É fácil de colocar Béla Tarr como pessimista. O agora aposentado cineasta húngaro é famoso por filmes que foram descritos como tendo visões sombrias, derrotistas e cínicas sobre a humanidade, caracterizadas por planos muito longos, cinematografia em preto e branco e tons apocalípticos. Sua linguagem cinematográfica é tão radical quanto assustadora e exige uma abordagem diferente tanto do público quanto da crítica em relação aos filmes feitos convencionalmente.
O filme único de sete horas na vida pelo qual Tarr é mais conhecido, Satantangó, exige que a maior parte do dia seja vivida do início ao fim. Seu último antes da aposentadoria, O cavalo de Turim, embora mais curto (duas horas e vinte e seis minutos), tem uma média de 300 segundos por quadro. Alguém poderia perguntar por que alguém chegaria a tal ponto para retratar o perecimento da vida e da esperança humanas. Por que tudo está condenado? E além dessas emoções complexas, há algo ainda mais valioso e difícil de entender, que é o que torna os filmes de Tarr algo além da morte e da perdição.
Seus filmes retratam o colapso da vida
O foco principal de seus filmes tem sido os mundos se deteriorando a um ponto sem retorno, e aqueles presos indefesos neles. Geralmente são espaços antigos ou rurais que parecem mais próximos de desmoronar do que de se levantar. Das casas pouco estáveis e casa de fazenda em Sátantángó e O cavalo de Turimrespectivamente, para os espaços quebrados e negligenciados em Harmonias Werckmeister e Condenaçãotodos eles compartilham a mesma condição existencialmente envolvente.
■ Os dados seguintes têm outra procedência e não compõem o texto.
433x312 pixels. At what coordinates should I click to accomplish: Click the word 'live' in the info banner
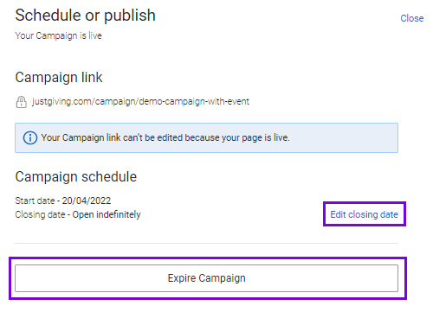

Apesar da raiva e das tentativas de tramar uma vida melhor para quem está dentro deles, esses esforços são inutilizados pelos movimentos e mudanças da vida, levando-os a um ponto de extrema vulnerabilidade perante a vida. A deterioração não está presente apenas nos personagens, mas em todos os aspectos do mundo. Tarr emprega filas visuais e metáforas para nos fazer sentir no meio de tudo. O brilhante e paciente trabalho de câmera leva o público à realidade física e emocional de um mundo desmoronando.
Os temas em seus filmes
Aqueles que habitam esses mundos compartilham uma espécie de frustração silenciosa e raiva potencial em relação às situações que enfrentam. Essa decepção não é apresentada da maneira existencial tradicional em que muitos cineastas caem. Longas tomadas e dilemas humanos complexos costumam fazer parte de cineastas que lidam com temas transcendentais e esotéricos, como Terrence Malick, Robert Bresson ou Ingmar Bergman.
Tarr não deve ser confundido com esse grupo, pois em seus filmes a existência de Deus não é vista em lugar nenhum. Seus personagens não sofrem uma crise de fé e parecem ansiar por esperança, mas não conseguem tê-la. Essas esperanças perdidas são o combustível de seu desespero, pois são o reflexo de sua desconexão de qualquer tipo de otimismo em relação ao futuro e de seu isolamento em um mundo físico que logo os separará.
Ele faz perguntas sem respostas
Filmes que apresentam a crise espiritual como o cerne de uma crise humana colocam questões, às vezes sem resposta ou respondidas de forma ambígua. Os filmes de Tarr não oferecem nenhum. Eles não estão buscando um significado maior para a existência, pois sua postura é apresentar a vida daqueles vulneráveis à crueldade do mundo de forma que sua confusão e tristeza em relação à brutalidade da vida sejam compartilhadas pelo público. O cineasta convida o espectador a compreender a dor de não saber, de não encontrar sentido nos acontecimentos cotidianos, mas não a coloca como um acontecimento masoquista. Aqui é apresentado como uma chamada para ver o aspecto mais importante de seu trabalho.
Ele toma seu tempo
A essa altura, fica claro que Béla Tarr demora, mas por quê? Ao criar essas tomadas prolongadas, ele nos obriga a ver como as vidas se desenvolvem. Todo esse processo de decadência que seus personagens vivenciam leva a um ponto final em que a humanidade está absolutamente nua diante da complexidade. Nesse momento de absoluta vulnerabilidade, surge o aspecto mais importante de sua obra. A dignidade humana é o cerne da existência humana, a última coisa que resta diante da aniquilação e a única coisa que nós, como humanos, podemos compreender.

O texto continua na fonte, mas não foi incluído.